» Exercise directions: In the records that follow, the lines from the one containing "Task: Click the Object tab in Attributes" to the one containing "Task: Open game settings gear icon", inclusive, are to be given again exactly.

[Stored records]
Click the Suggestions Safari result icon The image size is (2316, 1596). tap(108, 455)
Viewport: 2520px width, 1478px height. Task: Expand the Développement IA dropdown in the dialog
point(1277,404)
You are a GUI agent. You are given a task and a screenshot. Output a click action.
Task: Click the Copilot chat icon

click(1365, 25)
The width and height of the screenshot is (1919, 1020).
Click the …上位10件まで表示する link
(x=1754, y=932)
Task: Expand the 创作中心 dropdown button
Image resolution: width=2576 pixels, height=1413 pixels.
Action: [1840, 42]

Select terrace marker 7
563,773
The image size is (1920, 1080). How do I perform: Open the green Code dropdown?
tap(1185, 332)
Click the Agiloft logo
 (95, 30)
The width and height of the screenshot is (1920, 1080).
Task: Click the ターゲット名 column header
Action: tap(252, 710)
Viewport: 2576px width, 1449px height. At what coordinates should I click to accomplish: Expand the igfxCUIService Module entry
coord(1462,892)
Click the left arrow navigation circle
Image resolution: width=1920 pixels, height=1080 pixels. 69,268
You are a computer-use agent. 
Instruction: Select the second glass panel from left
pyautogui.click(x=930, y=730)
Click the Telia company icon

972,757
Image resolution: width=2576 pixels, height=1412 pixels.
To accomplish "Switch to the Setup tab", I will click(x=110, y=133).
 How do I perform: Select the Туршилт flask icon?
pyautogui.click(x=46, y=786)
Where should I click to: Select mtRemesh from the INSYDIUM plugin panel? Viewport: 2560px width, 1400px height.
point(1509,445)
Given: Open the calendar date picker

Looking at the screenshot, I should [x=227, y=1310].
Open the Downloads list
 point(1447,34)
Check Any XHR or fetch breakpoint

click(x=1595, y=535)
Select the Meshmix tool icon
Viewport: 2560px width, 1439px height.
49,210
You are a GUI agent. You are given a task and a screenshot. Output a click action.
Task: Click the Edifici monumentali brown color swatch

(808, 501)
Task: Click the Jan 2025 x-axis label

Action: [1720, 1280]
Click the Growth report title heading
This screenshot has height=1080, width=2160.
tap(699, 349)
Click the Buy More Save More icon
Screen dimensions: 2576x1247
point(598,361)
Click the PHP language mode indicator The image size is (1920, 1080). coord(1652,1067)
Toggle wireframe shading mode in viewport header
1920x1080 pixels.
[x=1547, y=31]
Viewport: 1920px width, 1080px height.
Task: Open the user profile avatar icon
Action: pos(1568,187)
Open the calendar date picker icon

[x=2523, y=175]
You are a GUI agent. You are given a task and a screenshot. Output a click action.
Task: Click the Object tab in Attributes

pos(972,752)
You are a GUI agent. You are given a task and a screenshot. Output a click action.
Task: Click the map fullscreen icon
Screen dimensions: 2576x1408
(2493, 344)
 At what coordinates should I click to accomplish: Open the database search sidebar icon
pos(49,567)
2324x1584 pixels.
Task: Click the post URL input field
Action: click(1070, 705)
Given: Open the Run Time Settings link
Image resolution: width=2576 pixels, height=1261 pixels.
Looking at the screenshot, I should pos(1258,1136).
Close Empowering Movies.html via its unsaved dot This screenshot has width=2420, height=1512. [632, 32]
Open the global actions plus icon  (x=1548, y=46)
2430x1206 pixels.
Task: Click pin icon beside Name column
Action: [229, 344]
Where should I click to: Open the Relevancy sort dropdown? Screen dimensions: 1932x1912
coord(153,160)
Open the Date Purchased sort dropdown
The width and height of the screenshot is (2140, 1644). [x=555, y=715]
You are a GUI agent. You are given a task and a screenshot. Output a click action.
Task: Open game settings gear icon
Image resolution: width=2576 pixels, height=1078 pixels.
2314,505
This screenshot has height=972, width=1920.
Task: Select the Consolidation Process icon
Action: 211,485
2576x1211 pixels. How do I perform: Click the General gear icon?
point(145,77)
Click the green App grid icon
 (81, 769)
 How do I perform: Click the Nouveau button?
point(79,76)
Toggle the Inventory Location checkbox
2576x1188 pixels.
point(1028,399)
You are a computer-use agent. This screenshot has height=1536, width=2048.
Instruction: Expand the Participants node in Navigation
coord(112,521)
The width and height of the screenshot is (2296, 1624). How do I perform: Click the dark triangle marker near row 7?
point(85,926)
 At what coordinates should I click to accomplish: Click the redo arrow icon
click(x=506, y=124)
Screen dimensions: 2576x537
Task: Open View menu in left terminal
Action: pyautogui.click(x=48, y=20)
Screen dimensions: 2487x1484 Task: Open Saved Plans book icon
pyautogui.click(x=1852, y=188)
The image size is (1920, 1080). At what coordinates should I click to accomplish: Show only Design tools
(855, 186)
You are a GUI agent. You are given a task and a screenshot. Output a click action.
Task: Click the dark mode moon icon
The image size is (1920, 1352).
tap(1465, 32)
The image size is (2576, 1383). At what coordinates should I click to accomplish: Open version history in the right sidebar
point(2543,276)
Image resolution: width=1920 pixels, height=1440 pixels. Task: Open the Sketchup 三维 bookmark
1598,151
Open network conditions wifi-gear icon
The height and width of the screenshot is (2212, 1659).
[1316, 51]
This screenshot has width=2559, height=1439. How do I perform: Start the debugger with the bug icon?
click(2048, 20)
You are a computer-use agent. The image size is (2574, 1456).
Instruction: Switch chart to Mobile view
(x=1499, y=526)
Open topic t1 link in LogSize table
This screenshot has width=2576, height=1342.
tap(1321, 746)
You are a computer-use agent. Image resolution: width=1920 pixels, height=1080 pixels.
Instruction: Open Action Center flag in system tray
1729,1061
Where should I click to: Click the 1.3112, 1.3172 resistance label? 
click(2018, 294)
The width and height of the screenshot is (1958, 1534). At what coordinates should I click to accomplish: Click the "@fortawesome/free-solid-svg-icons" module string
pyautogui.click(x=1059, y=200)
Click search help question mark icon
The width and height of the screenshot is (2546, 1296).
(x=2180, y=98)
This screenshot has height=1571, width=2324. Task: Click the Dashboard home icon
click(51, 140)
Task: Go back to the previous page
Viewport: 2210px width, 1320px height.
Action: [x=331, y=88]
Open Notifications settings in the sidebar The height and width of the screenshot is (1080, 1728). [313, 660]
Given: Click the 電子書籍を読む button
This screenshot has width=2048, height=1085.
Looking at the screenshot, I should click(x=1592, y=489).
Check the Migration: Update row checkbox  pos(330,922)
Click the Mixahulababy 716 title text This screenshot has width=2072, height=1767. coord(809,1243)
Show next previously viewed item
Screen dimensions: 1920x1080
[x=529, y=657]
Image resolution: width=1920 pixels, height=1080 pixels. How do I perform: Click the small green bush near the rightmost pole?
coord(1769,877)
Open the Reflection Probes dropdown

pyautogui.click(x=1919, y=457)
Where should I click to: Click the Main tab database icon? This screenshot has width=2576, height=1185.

» Solution to this exercise:
Task: Click the Object tab in Attributes

pos(972,752)
You are a GUI agent. You are given a task and a screenshot. Output a click action.
Task: Click the map fullscreen icon
Screen dimensions: 2576x1408
(2493, 344)
 At what coordinates should I click to accomplish: Open the database search sidebar icon
pos(49,567)
2324x1584 pixels.
Task: Click the post URL input field
Action: click(1070, 705)
Given: Open the Run Time Settings link
Image resolution: width=2576 pixels, height=1261 pixels.
Looking at the screenshot, I should pos(1258,1136).
Close Empowering Movies.html via its unsaved dot This screenshot has width=2420, height=1512. [632, 32]
Open the global actions plus icon  (x=1548, y=46)
2430x1206 pixels.
Task: Click pin icon beside Name column
Action: [229, 344]
Where should I click to: Open the Relevancy sort dropdown? Screen dimensions: 1932x1912
coord(153,160)
Open the Date Purchased sort dropdown
The width and height of the screenshot is (2140, 1644). [x=555, y=715]
You are a GUI agent. You are given a task and a screenshot. Output a click action.
Task: Open game settings gear icon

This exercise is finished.